Select users and groups for object store
The Select Users and Groups window lets you search the authentication database
and then, from the result set, select the accounts you want to add as Access
Control Entries (ACEs) to the object's Access Control List (ACL). These ACEs
will be assigned default permissions which you can view and edit later, using
the object's security editor.
If the query does not find all the users or groups you are looking for, simply
issue another search. You can return to the object's Select Users and Groups
window as often as you need.
- Select Object Type
- Select the object type to search for. When specifying object store administrators,
the Special Accounts object type will be deselected
and disabled. When specifying initial user groups, the Users
object type will be deselected and disabled. See Users and groups required by FileNet P8 Platform for information about the special accounts
#AUTHENTICATED-USERS
and #CREATOR-OWNER
.
- Select Realm
- Select the realm to search. Only those realms (domains) that were configured
during installation for FileNet P8 domain authentication will produce valid
accounts.
- Search Criteria
- Build your search using the following parameters.
- Search Attribute: Select whether you want to search
on Short Name or Display Name.
- Search Pattern: Enter the name or string
you want to search for.
This search type... |
searches for accounts ... |
Starts with ... |
whose name begins with the characters you enter. |
Exact match ... |
with the exact characters you type. |
- You cannot use wildcard characters. Therefore, a "Starts with"
search pattern of a? find
names with a as the first character
and a question mark as the second. It does not find names starting with ab.
- You cannot use logical, or Boolean, operators (OR, AND, NOT).
- Leave the search string blank to return all names, regardless of whether
you use Starts with or Exact match, and subject to the Maximum results returned value.

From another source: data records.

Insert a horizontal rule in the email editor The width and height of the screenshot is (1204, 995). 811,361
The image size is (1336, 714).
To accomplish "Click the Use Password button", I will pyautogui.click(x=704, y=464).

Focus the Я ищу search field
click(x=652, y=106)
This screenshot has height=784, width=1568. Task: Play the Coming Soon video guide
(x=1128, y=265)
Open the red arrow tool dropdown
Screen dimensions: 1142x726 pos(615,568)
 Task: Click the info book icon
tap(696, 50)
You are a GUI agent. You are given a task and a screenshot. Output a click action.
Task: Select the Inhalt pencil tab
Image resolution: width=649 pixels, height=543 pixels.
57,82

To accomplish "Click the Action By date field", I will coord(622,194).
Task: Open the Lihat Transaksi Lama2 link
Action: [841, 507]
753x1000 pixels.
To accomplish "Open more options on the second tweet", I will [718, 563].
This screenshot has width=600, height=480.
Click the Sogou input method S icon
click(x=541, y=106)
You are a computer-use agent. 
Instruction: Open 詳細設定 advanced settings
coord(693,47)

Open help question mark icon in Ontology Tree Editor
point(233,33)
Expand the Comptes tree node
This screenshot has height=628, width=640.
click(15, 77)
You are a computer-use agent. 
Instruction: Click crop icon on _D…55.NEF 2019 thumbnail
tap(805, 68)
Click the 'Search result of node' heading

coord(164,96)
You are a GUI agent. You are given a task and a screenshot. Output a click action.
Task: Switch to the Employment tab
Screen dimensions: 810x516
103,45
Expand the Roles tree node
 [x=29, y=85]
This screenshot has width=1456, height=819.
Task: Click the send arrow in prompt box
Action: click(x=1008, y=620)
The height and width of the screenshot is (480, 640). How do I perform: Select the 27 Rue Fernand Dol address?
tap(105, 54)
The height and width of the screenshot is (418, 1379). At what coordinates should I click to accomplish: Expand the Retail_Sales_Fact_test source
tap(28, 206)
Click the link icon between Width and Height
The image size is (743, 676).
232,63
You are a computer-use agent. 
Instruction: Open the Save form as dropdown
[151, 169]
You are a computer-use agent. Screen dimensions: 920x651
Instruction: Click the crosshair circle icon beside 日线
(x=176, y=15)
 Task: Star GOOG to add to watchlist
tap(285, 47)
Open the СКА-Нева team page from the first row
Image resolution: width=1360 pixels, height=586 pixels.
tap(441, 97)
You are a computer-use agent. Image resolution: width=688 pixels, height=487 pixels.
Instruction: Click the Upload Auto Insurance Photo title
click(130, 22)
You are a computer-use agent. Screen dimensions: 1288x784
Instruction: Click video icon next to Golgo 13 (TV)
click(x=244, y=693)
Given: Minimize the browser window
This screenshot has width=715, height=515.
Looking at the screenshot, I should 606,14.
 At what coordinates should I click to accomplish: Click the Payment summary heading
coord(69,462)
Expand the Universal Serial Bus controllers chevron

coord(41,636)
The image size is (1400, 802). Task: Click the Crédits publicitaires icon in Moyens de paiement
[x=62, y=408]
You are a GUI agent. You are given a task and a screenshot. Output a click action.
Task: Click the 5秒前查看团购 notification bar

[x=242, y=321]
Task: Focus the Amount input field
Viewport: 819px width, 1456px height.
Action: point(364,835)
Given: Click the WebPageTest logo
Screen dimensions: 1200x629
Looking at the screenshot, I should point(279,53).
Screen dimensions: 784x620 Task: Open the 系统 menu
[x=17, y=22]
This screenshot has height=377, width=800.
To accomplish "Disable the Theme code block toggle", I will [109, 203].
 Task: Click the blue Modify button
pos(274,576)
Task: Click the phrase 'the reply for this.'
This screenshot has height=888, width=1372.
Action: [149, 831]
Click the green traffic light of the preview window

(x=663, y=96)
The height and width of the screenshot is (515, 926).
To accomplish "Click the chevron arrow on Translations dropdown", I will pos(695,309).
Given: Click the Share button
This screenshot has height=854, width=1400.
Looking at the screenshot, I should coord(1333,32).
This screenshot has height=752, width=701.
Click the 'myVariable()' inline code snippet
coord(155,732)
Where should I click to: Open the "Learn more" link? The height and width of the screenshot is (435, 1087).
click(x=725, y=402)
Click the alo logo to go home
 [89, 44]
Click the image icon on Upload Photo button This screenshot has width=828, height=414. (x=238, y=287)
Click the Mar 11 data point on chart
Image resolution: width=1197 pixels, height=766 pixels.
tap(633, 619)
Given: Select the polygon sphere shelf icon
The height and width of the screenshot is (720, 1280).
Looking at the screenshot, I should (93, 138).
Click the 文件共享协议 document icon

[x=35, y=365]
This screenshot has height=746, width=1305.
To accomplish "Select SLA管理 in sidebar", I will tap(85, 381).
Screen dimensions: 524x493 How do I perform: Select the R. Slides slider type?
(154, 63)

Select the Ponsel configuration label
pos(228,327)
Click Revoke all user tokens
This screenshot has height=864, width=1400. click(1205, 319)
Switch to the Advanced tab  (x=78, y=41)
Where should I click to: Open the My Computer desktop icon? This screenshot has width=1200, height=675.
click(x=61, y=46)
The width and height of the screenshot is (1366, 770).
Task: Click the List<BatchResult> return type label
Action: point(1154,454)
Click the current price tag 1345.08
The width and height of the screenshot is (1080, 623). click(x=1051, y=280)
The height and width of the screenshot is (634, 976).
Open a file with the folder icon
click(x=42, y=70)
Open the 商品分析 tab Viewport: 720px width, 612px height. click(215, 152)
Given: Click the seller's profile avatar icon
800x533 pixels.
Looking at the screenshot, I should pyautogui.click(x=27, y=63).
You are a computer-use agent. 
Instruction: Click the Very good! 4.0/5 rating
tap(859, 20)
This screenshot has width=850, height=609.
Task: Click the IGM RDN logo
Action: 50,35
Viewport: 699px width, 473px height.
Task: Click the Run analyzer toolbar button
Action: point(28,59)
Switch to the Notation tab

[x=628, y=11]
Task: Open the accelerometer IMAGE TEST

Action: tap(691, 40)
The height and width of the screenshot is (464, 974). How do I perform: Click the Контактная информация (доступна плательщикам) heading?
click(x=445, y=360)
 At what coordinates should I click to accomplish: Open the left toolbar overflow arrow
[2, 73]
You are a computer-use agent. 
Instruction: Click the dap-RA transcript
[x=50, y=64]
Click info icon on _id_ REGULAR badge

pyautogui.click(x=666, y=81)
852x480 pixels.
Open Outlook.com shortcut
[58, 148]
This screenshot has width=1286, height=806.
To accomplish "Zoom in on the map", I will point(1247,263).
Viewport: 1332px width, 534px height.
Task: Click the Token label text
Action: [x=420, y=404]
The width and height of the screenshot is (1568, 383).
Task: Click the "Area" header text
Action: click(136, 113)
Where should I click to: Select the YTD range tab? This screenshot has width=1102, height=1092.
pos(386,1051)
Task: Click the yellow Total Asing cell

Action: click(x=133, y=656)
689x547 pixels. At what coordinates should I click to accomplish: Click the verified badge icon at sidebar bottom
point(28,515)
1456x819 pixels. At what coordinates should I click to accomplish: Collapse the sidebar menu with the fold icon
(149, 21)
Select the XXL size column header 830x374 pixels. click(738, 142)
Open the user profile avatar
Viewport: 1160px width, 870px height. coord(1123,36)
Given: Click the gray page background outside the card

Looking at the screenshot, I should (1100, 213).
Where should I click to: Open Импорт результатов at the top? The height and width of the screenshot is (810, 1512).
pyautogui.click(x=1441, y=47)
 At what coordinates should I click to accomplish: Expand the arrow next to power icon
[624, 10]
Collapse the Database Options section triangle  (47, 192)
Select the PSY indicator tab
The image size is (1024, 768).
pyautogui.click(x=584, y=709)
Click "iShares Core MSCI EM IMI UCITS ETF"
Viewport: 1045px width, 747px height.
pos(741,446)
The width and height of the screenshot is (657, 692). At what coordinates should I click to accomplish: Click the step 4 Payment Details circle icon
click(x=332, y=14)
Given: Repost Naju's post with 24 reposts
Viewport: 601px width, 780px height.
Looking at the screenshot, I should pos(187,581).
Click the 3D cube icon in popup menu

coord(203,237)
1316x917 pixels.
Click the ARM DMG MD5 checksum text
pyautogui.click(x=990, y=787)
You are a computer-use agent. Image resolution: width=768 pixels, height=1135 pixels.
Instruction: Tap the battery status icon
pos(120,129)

- Sort Order: Choose a sort order for how the result set will appear:
Ascending (A-Z), Descending
(Z-A), or None. If your search includes both
Groups and Users and the sort order is None,
the result set will stack all Groups that meet the search criteria first,
followed by all Users that meet the search criteria. If the directory service
does not support sorting, Enterprise Manager informs you and thereafter
only None will be available.
- Maximum results returned: Enter a maximum number of results to return,
with the value applying separately to both users and groups if both are selected.
For example, if you select both users and groups, set Maximum result returned
to 500; if your directory service has at least 500 entries of each type
that meet the search criteria, your result set will have 1,000 names.
Setting
Maximum results returned to zero returns
all accounts that meet the search criteria. To request all accounts in the realm,
leave the search criteria blank and enter 0 into Maximum
results returned. Use this option with caution because requesting all values
from an extremely large directory service can result in very long search time.
- Find
- Click Find to run the query against the directory
service. Any result set from an earlier search is replaced by the results
of the current search.
- Results
- Displays the users and groups found by the search, sorted according to the
sort order. Icons display whether the account is a user or a group.
See Directory service providers for more information.
- Display Name: Displays
whatever directory service attribute has been configured as the User Display
Name Attribute.
- Short Name:Displays whatever
directory service attribute has been configured as the Logon Attribute.
- Principal Name: The complete, unambiguous
name in the format of the authentication provider.
- Select the names you want to add to the ACL of the object.
- Click OK to add selected names to the ACL
of the object. Then use the security editor to view and edit their permissions.